Tocqueville admits that the surest means of expanding temporal horizons is religious belief. But in an age of skepticism, this is precisely what cannot be directly appealed to. There is, though, hope. “I therefore do not doubt that in habituating citizens to think of the future in this world, one would bring them little by little and without their knowing it to religious beliefs. Thus the means that permit men up to a certain point to do without religion is perhaps, after all, the only one remaining to us to lead the human race by a long detour back toward faith.” Needless to say, spending dizzying amounts of money to maintain our current habits is precisely the kind of thing Tocqueville would have warned against, for it is ultimately a materialist solution in service of our present comfort.
With a world economy teetering on the verge of collapse, with a national debt growing beyond what most can imagine, with an entitlement crunch coming within a few short years, and with environmental crises looming on the horizon, perhaps it is little wonder that we would be tempted to retreat further into our cocoon of the present. But a reckoning will come, and hiding now will only make the effects more acute when they arrive. As long as our national character is oriented toward the present rather than the future and toward material satisfactions rather than moral and religious verities, any fix will be superficial and temporary.
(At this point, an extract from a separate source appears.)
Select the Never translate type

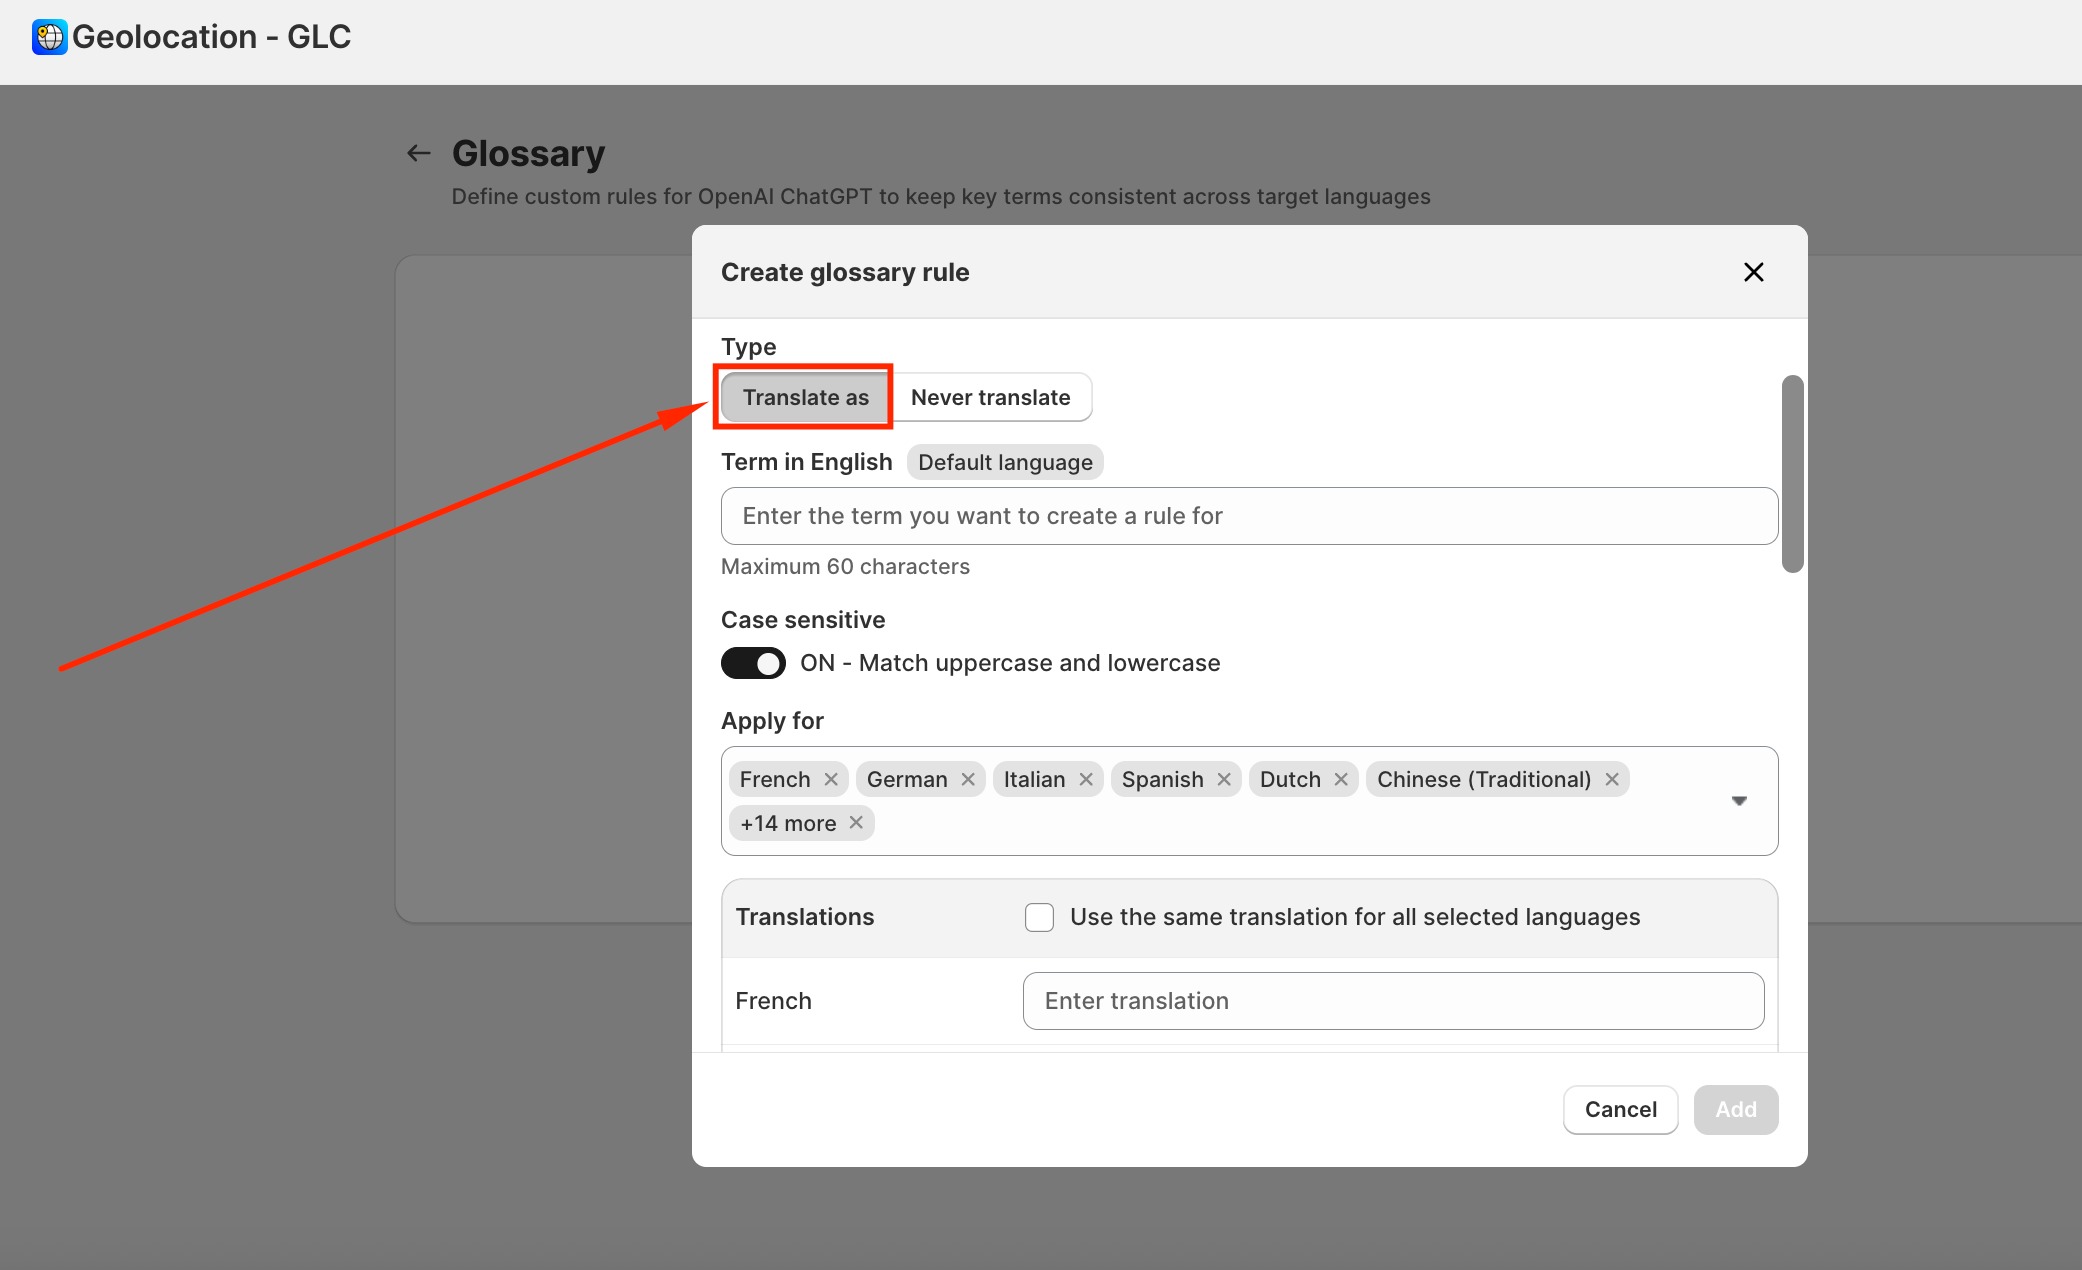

Tocqueville suggests a path toward responsibility that is ultimately rooted in religious belief. But breaking our fixation on the present will not be easy, and retooling our economic, social, and political institutions to reflect a renewed concern for the future will take time. The choice is stark. We can continue our careless frolic in the present, noisily demanding our right to immediate pleasures, or we can seek to live responsible lives, mindful of our duties to future generations and to God. Tocqueville believed both options were possible in a democratic society. One would nourish freedom. The other would destroy it.